Apparently, NASA doesn’t worry too much that hostile aliens might receive a message from Earth and say, in so many of their word-forms, “Thanks for the invitation.”
That must be the attitude of this most optimistic of governmental agencies, considering news that the New Horizons spacecraft is expected to carry a digital greeting from our species as it heads out of our solar system.
Right now, New Horizons is somewhere beyond Jupiter, hurtling toward a flyby of ex-planet Pluto in about a year. Launched in 2006, the probe’s job description includes taking the first close photos of Pluto’s surface and, after that, exploration of the asteroid-and-planetoid traffic jam otherwise known as the Kuiper Belt.
At that point, the plan is to transmit a digital message representing humanity to the craft, safely tucked inside until some alien can read it and decide whether we’re worth invading.
The previous four Earth-born objects to leave the solar system — Pioneers 10 and 11 and Voyagers 1 and 2 — all carried greetings for extraterrestrials. The Pioneers had message plaques, and the Voyagers bore Golden Records. So we didn’t want the aliens to think, when they gobbled up New Horizons, that we weren’t still thinking of them.
Last September, the Hawaii-based New Horizons Message Initiative (NHMI) launched a petition to transmit a One Earth message to New Horizons.
The effort was conceived and developed by astronomical artist Jon Lomberg, who was the design director for the Voyager Golden Records and a collaborator of astronomer and science educator Carl Sagan. He announced in May that, in response to the petition, NASA has given thumbs up to the project.
The plaques and records, however, were intended to last eons, while the computer storage of the message on New Horizons is expected to last only a few decades — unless, of course, the aliens have some killer message-recovering tech.
NHMI wants the 100MB message to represent a self-portrait of planet Earth, although it’s not yet clear if the planet can sit still long enough to get a good one. To make what NHMI is calling the digital “human fingerprint” will require the combined effort of scientists, artists, writers, musicians, entertainers, and “the input of people from every walk of life and many different perspectives.”
The names of the first 10,000 humans who signed the petition to NASA will also be included in the message.

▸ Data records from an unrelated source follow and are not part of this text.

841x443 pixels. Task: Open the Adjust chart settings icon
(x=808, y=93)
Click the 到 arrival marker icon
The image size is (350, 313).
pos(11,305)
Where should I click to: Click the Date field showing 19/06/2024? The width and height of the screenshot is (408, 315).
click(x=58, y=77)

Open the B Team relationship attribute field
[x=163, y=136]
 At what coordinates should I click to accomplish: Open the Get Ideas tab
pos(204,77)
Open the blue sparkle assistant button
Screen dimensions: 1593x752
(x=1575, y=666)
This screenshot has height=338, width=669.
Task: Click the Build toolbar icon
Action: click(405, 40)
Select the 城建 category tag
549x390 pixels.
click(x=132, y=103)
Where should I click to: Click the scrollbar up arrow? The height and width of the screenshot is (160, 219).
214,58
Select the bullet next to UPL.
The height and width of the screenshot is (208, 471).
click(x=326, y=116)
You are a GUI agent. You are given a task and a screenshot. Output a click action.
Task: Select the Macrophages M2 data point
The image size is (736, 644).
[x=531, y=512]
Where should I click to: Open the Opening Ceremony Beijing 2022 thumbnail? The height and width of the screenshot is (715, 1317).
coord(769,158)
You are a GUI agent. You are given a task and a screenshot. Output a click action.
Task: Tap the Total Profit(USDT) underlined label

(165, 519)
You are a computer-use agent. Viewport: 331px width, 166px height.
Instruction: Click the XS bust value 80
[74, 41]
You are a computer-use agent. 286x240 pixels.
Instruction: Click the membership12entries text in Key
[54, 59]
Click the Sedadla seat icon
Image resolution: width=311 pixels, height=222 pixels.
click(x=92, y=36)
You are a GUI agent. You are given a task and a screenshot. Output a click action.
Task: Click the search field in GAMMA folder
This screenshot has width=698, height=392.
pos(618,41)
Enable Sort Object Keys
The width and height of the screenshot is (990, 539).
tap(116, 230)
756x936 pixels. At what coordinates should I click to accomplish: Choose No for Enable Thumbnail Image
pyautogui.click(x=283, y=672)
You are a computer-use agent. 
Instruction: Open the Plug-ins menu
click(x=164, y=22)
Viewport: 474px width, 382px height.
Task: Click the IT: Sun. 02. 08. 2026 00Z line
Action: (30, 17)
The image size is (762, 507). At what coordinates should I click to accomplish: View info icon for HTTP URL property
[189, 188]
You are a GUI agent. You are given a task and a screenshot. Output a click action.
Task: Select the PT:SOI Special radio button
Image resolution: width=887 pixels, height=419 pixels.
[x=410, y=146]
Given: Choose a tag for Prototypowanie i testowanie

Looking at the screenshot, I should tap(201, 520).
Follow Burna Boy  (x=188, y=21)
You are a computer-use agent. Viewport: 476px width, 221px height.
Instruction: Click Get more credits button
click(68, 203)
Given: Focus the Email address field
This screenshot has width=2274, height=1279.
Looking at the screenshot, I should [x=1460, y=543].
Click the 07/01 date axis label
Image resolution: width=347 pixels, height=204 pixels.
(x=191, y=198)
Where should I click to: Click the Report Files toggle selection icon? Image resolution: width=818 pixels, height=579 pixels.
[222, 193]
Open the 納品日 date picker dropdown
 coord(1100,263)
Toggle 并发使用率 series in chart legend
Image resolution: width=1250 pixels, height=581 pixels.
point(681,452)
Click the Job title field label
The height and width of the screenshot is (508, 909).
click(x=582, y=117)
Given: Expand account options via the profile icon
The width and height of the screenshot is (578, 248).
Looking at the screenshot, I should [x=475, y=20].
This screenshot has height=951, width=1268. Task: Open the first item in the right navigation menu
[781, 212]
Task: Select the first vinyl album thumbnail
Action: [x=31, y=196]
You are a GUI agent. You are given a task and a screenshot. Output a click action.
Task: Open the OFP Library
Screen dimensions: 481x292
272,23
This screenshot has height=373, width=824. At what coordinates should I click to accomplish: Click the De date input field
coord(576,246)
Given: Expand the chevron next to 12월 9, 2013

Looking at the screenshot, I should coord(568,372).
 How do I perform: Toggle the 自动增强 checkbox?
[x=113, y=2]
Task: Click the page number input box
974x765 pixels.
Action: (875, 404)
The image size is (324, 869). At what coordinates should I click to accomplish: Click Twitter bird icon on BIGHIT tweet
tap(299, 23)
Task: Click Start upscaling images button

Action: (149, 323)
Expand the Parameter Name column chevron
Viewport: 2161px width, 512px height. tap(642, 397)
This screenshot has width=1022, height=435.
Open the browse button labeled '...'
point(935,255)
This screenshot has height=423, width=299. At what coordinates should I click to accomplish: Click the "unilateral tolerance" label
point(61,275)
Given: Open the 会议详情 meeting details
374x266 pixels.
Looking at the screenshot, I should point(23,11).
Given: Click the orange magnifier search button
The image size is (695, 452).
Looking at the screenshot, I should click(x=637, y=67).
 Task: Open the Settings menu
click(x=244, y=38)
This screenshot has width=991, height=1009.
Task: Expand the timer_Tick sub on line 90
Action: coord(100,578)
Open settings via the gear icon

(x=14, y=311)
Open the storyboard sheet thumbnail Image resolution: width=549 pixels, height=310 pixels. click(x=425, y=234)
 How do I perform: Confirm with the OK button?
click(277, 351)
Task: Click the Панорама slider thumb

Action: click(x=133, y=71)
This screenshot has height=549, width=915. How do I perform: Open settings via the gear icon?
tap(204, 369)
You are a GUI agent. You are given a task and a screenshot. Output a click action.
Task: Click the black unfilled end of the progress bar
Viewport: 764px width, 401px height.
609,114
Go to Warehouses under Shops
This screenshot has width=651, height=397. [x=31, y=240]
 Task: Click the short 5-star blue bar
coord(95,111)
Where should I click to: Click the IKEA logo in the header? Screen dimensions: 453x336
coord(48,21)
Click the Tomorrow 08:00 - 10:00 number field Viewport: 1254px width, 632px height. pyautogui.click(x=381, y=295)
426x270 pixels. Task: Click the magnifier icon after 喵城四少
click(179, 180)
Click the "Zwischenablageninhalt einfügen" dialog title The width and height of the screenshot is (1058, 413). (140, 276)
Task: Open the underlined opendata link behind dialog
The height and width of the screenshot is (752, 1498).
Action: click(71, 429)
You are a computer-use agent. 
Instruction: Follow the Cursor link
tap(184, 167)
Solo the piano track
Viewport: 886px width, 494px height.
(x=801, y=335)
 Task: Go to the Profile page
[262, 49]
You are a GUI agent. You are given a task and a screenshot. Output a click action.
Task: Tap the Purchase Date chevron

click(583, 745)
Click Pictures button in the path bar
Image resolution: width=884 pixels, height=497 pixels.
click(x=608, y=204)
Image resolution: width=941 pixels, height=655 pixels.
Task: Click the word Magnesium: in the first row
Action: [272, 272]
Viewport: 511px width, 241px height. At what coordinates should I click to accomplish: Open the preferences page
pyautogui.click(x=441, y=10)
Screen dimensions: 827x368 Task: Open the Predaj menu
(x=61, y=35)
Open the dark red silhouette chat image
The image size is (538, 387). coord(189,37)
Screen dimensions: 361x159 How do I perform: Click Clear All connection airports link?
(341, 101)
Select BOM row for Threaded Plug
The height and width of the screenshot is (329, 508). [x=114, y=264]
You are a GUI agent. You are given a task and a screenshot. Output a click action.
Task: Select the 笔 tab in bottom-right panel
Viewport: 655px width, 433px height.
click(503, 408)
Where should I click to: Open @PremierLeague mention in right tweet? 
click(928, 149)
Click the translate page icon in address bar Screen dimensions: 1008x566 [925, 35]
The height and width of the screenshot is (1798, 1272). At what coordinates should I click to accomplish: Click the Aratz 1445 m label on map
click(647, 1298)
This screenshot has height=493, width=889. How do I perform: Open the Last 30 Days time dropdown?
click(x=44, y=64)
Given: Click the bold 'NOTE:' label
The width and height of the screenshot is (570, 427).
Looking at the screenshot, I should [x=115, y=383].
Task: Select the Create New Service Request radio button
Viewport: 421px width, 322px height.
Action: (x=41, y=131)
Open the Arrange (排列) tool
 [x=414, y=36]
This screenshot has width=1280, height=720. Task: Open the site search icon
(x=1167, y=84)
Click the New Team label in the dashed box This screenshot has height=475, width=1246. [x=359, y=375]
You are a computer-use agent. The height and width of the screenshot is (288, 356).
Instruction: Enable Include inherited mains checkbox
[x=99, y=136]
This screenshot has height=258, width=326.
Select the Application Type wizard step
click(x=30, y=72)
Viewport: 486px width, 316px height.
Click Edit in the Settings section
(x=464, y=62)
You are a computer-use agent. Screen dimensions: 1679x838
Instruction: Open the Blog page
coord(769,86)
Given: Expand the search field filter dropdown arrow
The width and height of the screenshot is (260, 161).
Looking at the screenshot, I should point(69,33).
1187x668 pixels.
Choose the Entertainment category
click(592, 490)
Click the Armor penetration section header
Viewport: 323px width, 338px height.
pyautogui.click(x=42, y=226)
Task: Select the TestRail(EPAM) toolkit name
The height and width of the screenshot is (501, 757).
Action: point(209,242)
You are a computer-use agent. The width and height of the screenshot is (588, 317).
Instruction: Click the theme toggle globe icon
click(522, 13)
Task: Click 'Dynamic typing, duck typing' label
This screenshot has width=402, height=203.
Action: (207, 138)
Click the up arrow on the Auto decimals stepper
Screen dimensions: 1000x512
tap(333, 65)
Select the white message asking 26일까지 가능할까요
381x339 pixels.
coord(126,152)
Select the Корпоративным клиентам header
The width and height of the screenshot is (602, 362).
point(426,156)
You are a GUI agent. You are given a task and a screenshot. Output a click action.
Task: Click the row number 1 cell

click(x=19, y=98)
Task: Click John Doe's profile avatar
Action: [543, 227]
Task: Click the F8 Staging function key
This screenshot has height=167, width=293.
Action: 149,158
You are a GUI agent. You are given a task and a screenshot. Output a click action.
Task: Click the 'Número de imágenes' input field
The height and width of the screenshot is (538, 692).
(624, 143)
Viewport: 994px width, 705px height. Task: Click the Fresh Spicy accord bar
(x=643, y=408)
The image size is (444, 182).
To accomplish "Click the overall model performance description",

Content finalists will be determined by online voting — but, fortunately for Earth’s reputation out there, NHMI and NASA will have final approval.
At the very least, the alien recipients might get an enjoyable relief from their weird life.
The collection and merging of those many content contributions over the next three years will cost about $500,000, which will be entirely funded with non-NASA money via a Kickstarter campaign conducted by NHMI. It is expected to kick off in August.